= Work instructions =
This task calls for every line of the material to be output verbatim.

Data supplied Block Start

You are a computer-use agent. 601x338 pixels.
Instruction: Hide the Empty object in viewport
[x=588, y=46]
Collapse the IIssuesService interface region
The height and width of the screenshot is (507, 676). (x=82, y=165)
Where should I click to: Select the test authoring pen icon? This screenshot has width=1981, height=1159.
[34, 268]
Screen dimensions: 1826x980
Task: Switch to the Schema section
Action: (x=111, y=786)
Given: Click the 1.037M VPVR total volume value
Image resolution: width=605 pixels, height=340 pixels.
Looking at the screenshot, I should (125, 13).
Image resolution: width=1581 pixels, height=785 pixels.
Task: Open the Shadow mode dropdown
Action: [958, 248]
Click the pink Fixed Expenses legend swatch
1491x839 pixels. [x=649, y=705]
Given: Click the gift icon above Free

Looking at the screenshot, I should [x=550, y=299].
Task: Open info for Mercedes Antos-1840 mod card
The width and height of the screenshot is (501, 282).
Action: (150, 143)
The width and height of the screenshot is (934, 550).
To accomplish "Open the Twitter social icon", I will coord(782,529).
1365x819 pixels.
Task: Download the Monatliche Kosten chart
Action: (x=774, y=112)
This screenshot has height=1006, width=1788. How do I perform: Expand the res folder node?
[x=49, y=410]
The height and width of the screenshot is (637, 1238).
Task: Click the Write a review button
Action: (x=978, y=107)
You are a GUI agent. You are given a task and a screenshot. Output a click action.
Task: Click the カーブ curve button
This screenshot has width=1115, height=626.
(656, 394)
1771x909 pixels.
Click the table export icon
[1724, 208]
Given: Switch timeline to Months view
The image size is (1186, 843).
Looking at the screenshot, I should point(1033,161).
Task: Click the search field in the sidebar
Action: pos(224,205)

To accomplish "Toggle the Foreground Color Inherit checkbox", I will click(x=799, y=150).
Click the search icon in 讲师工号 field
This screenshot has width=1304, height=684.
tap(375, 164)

Data supplied Block End

= Output =
You are a computer-use agent. 601x338 pixels.
Instruction: Hide the Empty object in viewport
[x=588, y=46]
Collapse the IIssuesService interface region
The height and width of the screenshot is (507, 676). (x=82, y=165)
Where should I click to: Select the test authoring pen icon? This screenshot has width=1981, height=1159.
[34, 268]
Screen dimensions: 1826x980
Task: Switch to the Schema section
Action: (x=111, y=786)
Given: Click the 1.037M VPVR total volume value
Image resolution: width=605 pixels, height=340 pixels.
Looking at the screenshot, I should (125, 13).
Image resolution: width=1581 pixels, height=785 pixels.
Task: Open the Shadow mode dropdown
Action: [958, 248]
Click the pink Fixed Expenses legend swatch
1491x839 pixels. [x=649, y=705]
Given: Click the gift icon above Free

Looking at the screenshot, I should [x=550, y=299].
Task: Open info for Mercedes Antos-1840 mod card
The width and height of the screenshot is (501, 282).
Action: (150, 143)
The width and height of the screenshot is (934, 550).
To accomplish "Open the Twitter social icon", I will coord(782,529).
1365x819 pixels.
Task: Download the Monatliche Kosten chart
Action: (x=774, y=112)
This screenshot has height=1006, width=1788. How do I perform: Expand the res folder node?
[x=49, y=410]
The height and width of the screenshot is (637, 1238).
Task: Click the Write a review button
Action: (x=978, y=107)
You are a GUI agent. You are given a task and a screenshot. Output a click action.
Task: Click the カーブ curve button
This screenshot has width=1115, height=626.
(656, 394)
1771x909 pixels.
Click the table export icon
[1724, 208]
Given: Switch timeline to Months view
The image size is (1186, 843).
Looking at the screenshot, I should point(1033,161).
Task: Click the search field in the sidebar
Action: pos(224,205)

To accomplish "Toggle the Foreground Color Inherit checkbox", I will click(x=799, y=150).
Click the search icon in 讲师工号 field
This screenshot has width=1304, height=684.
tap(375, 164)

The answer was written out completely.